[Dataset entries]
· · ·

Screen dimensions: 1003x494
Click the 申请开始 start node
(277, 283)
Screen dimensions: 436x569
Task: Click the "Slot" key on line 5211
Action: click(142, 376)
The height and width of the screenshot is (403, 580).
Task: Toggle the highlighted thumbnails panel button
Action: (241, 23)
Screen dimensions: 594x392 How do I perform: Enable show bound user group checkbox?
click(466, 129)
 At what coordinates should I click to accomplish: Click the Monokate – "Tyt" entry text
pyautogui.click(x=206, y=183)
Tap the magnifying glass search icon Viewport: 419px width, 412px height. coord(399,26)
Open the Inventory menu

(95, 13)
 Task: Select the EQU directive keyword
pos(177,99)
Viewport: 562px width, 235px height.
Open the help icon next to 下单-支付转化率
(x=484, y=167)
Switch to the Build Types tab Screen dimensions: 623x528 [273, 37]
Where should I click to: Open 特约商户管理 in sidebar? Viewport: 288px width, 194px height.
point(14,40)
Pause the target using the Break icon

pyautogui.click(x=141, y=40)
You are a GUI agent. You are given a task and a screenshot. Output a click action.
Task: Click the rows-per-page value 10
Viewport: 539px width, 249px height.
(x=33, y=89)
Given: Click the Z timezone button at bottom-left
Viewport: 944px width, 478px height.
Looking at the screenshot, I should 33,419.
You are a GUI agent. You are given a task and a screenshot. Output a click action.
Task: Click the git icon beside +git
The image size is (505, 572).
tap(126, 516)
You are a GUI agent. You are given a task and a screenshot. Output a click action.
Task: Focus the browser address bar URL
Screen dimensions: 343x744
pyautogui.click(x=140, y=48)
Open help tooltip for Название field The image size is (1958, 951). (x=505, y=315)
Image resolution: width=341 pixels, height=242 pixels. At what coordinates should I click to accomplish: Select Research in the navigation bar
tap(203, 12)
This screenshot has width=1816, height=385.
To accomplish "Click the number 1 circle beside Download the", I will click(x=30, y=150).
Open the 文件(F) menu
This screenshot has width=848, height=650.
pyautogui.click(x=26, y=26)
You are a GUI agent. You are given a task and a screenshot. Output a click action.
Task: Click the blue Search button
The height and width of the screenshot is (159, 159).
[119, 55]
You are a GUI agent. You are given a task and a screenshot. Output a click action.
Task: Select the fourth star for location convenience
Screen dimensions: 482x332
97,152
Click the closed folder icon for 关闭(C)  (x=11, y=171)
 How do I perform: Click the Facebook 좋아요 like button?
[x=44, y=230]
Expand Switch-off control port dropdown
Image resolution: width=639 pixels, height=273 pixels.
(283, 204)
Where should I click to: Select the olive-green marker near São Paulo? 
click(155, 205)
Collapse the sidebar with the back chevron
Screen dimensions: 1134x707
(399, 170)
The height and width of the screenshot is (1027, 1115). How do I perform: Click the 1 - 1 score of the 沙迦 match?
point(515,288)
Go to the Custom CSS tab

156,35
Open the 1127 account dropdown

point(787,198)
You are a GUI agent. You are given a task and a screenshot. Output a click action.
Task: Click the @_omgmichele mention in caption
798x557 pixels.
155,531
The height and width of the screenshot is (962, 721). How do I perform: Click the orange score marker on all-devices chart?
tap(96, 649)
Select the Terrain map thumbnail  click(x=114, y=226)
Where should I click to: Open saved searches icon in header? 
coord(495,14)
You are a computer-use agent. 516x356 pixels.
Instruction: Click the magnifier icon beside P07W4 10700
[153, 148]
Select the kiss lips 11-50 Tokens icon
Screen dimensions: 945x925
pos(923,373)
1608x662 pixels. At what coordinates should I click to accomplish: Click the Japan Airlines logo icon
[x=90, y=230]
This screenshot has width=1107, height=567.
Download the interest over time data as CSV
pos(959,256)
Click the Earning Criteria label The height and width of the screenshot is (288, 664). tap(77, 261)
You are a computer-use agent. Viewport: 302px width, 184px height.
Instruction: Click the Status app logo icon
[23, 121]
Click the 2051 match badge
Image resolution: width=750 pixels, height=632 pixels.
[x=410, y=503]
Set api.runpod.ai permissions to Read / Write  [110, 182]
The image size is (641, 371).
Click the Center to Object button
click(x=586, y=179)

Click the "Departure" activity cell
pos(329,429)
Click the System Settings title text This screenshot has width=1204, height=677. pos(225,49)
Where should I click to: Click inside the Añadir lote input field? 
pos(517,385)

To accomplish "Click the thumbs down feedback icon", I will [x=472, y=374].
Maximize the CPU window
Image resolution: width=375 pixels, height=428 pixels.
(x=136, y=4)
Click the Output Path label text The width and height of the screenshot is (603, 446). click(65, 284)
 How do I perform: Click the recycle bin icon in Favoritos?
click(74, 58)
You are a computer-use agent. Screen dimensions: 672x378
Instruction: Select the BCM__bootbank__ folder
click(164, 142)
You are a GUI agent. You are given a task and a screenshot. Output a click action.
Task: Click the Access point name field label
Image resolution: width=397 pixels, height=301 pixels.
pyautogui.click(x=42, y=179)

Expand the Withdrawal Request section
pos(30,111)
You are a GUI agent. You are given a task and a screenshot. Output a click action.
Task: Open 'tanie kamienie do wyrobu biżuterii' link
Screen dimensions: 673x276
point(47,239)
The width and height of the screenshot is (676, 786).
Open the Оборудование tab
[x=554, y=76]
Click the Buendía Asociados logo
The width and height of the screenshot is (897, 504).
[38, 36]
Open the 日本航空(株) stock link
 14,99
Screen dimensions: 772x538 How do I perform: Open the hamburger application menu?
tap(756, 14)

· · ·

### EXERCISE DIRECTIONS
Without changing anything, repeat every record above.

### RESPONSE AREA
Screen dimensions: 1003x494
Click the 申请开始 start node
(277, 283)
Screen dimensions: 436x569
Task: Click the "Slot" key on line 5211
Action: click(142, 376)
The height and width of the screenshot is (403, 580).
Task: Toggle the highlighted thumbnails panel button
Action: (241, 23)
Screen dimensions: 594x392 How do I perform: Enable show bound user group checkbox?
click(466, 129)
 At what coordinates should I click to accomplish: Click the Monokate – "Tyt" entry text
pyautogui.click(x=206, y=183)
Tap the magnifying glass search icon Viewport: 419px width, 412px height. coord(399,26)
Open the Inventory menu

(95, 13)
 Task: Select the EQU directive keyword
pos(177,99)
Viewport: 562px width, 235px height.
Open the help icon next to 下单-支付转化率
(x=484, y=167)
Switch to the Build Types tab Screen dimensions: 623x528 [273, 37]
Where should I click to: Open 特约商户管理 in sidebar? Viewport: 288px width, 194px height.
point(14,40)
Pause the target using the Break icon

pyautogui.click(x=141, y=40)
You are a GUI agent. You are given a task and a screenshot. Output a click action.
Task: Click the rows-per-page value 10
Viewport: 539px width, 249px height.
(x=33, y=89)
Given: Click the Z timezone button at bottom-left
Viewport: 944px width, 478px height.
Looking at the screenshot, I should 33,419.
You are a GUI agent. You are given a task and a screenshot. Output a click action.
Task: Click the git icon beside +git
The image size is (505, 572).
tap(126, 516)
You are a GUI agent. You are given a task and a screenshot. Output a click action.
Task: Focus the browser address bar URL
Screen dimensions: 343x744
pyautogui.click(x=140, y=48)
Open help tooltip for Название field The image size is (1958, 951). (x=505, y=315)
Image resolution: width=341 pixels, height=242 pixels. At what coordinates should I click to accomplish: Select Research in the navigation bar
tap(203, 12)
This screenshot has width=1816, height=385.
To accomplish "Click the number 1 circle beside Download the", I will click(x=30, y=150).
Open the 文件(F) menu
This screenshot has width=848, height=650.
pyautogui.click(x=26, y=26)
You are a GUI agent. You are given a task and a screenshot. Output a click action.
Task: Click the blue Search button
The height and width of the screenshot is (159, 159).
[119, 55]
You are a GUI agent. You are given a task and a screenshot. Output a click action.
Task: Select the fourth star for location convenience
Screen dimensions: 482x332
97,152
Click the closed folder icon for 关闭(C)  (x=11, y=171)
 How do I perform: Click the Facebook 좋아요 like button?
[x=44, y=230]
Expand Switch-off control port dropdown
Image resolution: width=639 pixels, height=273 pixels.
(283, 204)
Where should I click to: Select the olive-green marker near São Paulo? 
click(155, 205)
Collapse the sidebar with the back chevron
Screen dimensions: 1134x707
(399, 170)
The height and width of the screenshot is (1027, 1115). How do I perform: Click the 1 - 1 score of the 沙迦 match?
point(515,288)
Go to the Custom CSS tab

156,35
Open the 1127 account dropdown

point(787,198)
You are a GUI agent. You are given a task and a screenshot. Output a click action.
Task: Click the @_omgmichele mention in caption
798x557 pixels.
155,531
The height and width of the screenshot is (962, 721). How do I perform: Click the orange score marker on all-devices chart?
tap(96, 649)
Select the Terrain map thumbnail  click(x=114, y=226)
Where should I click to: Open saved searches icon in header? 
coord(495,14)
You are a computer-use agent. 516x356 pixels.
Instruction: Click the magnifier icon beside P07W4 10700
[153, 148]
Select the kiss lips 11-50 Tokens icon
Screen dimensions: 945x925
pos(923,373)
1608x662 pixels. At what coordinates should I click to accomplish: Click the Japan Airlines logo icon
[x=90, y=230]
This screenshot has width=1107, height=567.
Download the interest over time data as CSV
pos(959,256)
Click the Earning Criteria label The height and width of the screenshot is (288, 664). tap(77, 261)
You are a computer-use agent. Viewport: 302px width, 184px height.
Instruction: Click the Status app logo icon
[23, 121]
Click the 2051 match badge
Image resolution: width=750 pixels, height=632 pixels.
[x=410, y=503]
Set api.runpod.ai permissions to Read / Write  [110, 182]
The image size is (641, 371).
Click the Center to Object button
click(x=586, y=179)

Click the "Departure" activity cell
pos(329,429)
Click the System Settings title text This screenshot has width=1204, height=677. pos(225,49)
Where should I click to: Click inside the Añadir lote input field? 
pos(517,385)

To accomplish "Click the thumbs down feedback icon", I will [x=472, y=374].
Maximize the CPU window
Image resolution: width=375 pixels, height=428 pixels.
(x=136, y=4)
Click the Output Path label text The width and height of the screenshot is (603, 446). click(65, 284)
 How do I perform: Click the recycle bin icon in Favoritos?
click(74, 58)
You are a computer-use agent. Screen dimensions: 672x378
Instruction: Select the BCM__bootbank__ folder
click(164, 142)
You are a GUI agent. You are given a task and a screenshot. Output a click action.
Task: Click the Access point name field label
Image resolution: width=397 pixels, height=301 pixels.
pyautogui.click(x=42, y=179)

Expand the Withdrawal Request section
pos(30,111)
You are a GUI agent. You are given a task and a screenshot. Output a click action.
Task: Open 'tanie kamienie do wyrobu biżuterii' link
Screen dimensions: 673x276
point(47,239)
The width and height of the screenshot is (676, 786).
Open the Оборудование tab
[x=554, y=76]
Click the Buendía Asociados logo
The width and height of the screenshot is (897, 504).
[38, 36]
Open the 日本航空(株) stock link
 14,99
Screen dimensions: 772x538 How do I perform: Open the hamburger application menu?
tap(756, 14)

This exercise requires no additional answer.